What final assessment can be made of Streeck's original and insightful analysis? There are two major criticisms.

Streeck presents an invaluable study of the capitalist mode of production in its present form in the advanced capitalist countries, the core Organisation for Economic Co-operation and Development (OECD) countries. He does so through a discussion focused almost exclusively on the social relations of production. The technical forces of production are largely overlooked except for occasional references to technological displacement impacting the working class and increasingly the middle class through electronicization and robotization, leading to mass under/unemployment or employment which is precarious at best and immiserating at worst.
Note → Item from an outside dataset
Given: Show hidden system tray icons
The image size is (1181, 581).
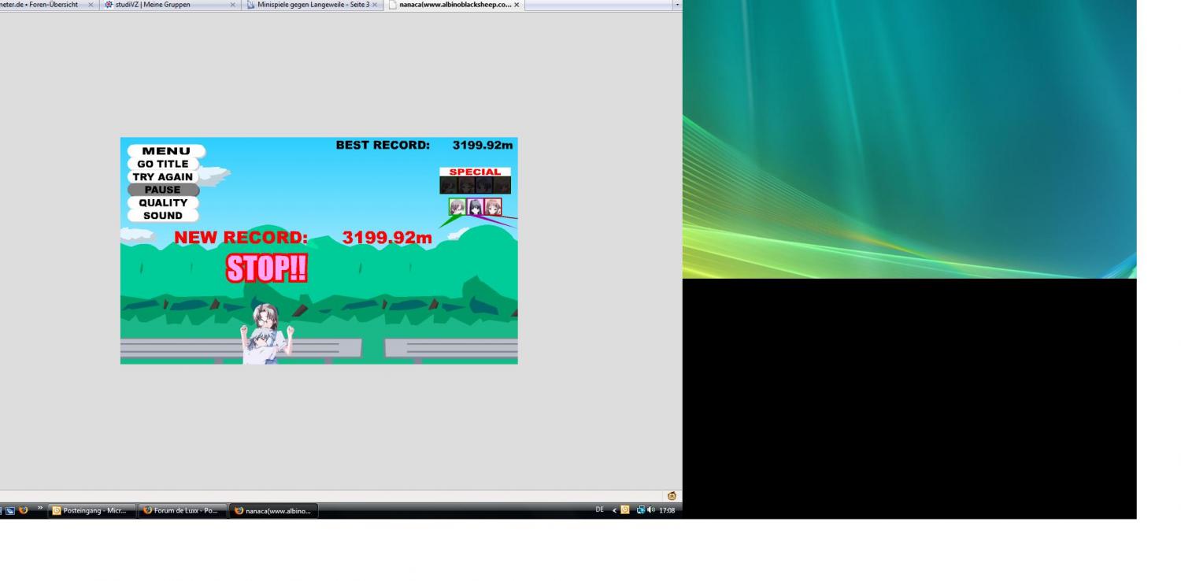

Such technical developments need to be more central to any fully worked-out Marxist or Marxist informed analysis, particularly since they are crucial to how the capitalist mode of production is transformed or ended.

Second, while Streeck has shown how all parts of the capitalist system are related to the whole he has not examined the whole but only a part of the whole, the OECD. One looks in vain for discussions of China, or Russia, or the so-called emergent capitalist or developing countries. To be fair, this is beyond any one person to attempt in any one book but it is essential to a full understanding of how the capitalist mode of production operates in the current world. Streeck's approach is an advance on even the best informed critical studies examining just one aspect of the current capitalist system, such as inequality or austerity, since he does relate the parts to the whole, but the whole is now global and the widest vision is needed to understand it.

Streeck makes a very good start but there is still a long way to go to see the full picture.